So conversation proceeds, but with different people having their heads up at different times. The effect is what you would expect: Conversation is kept relatively light, on topics where people feel they can drop in and out.

Young people spoke to me enthusiastically about the good things that flow from a life lived by the rule of three, which you can follow not only during meals but all the time. First of all, there is the magic of the always available elsewhere. You can put your attention wherever you want it to be. You can always be heard. You never have to be bored. When you sense that a lull in the conversation is coming, you can shift your attention from the people in the room to the world you can find on your phone. But the students also described a sense of loss.

One 15-year-old I interviewed at a summer camp talked about her reaction when she went out to dinner with her father and he took out his phone to add “facts” to their conversation. “Daddy,” she said, “stop Googling.
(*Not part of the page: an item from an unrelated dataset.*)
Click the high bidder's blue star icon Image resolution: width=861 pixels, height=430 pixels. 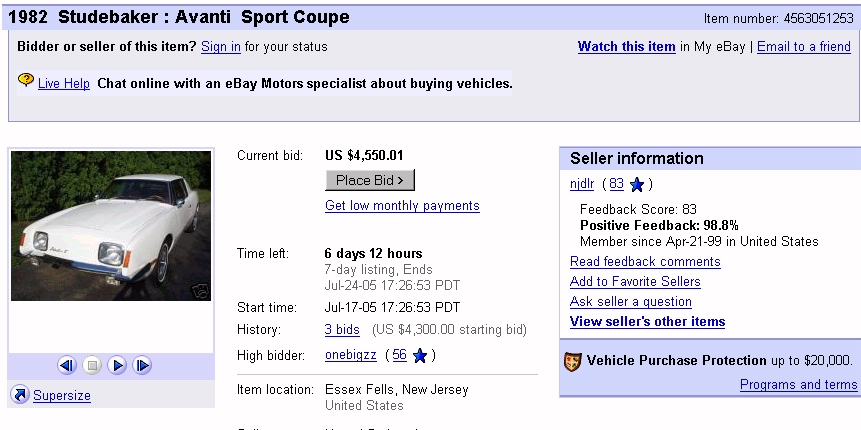tap(420, 355)
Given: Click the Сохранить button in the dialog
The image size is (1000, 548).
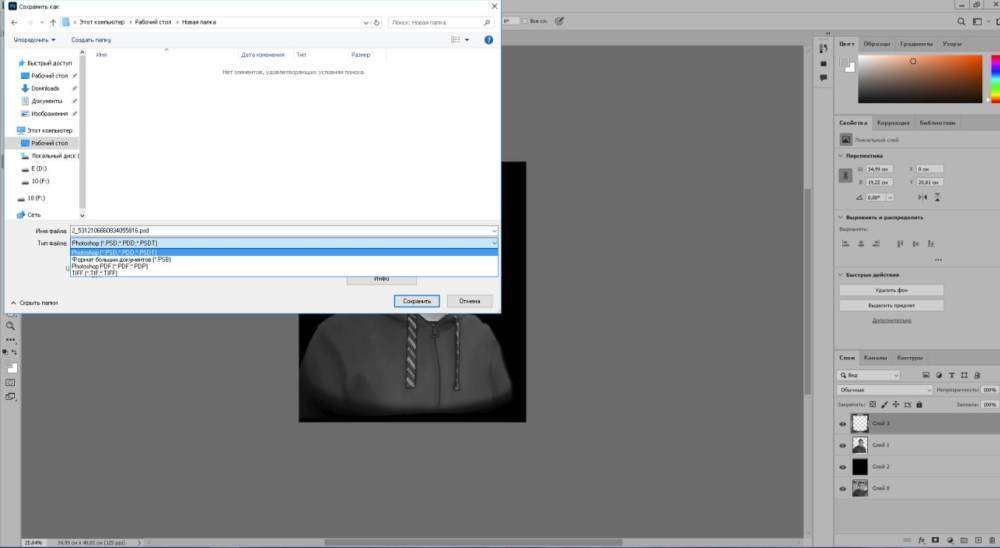Looking at the screenshot, I should (x=415, y=300).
I want to talk to you.” Read more »

In a Times review of Reclaiming Conversation, Jonathan Franzen writes that Turkle is a “kind of conscience for the tech world” and that her new book is “straightforwardly a call to arms. Our rapturous submission to digital technology has led to an atrophying of human capacities like empathy and self-­reflection, and the time has come to reassert ourselves, behave like adults and put technology in its place.”

In 2013, Turkle talked with Bill Moyers about the downside of coexisting in two worlds — the one we’re walking in and the one in our phones. Watch the video and then talk to somebody about it.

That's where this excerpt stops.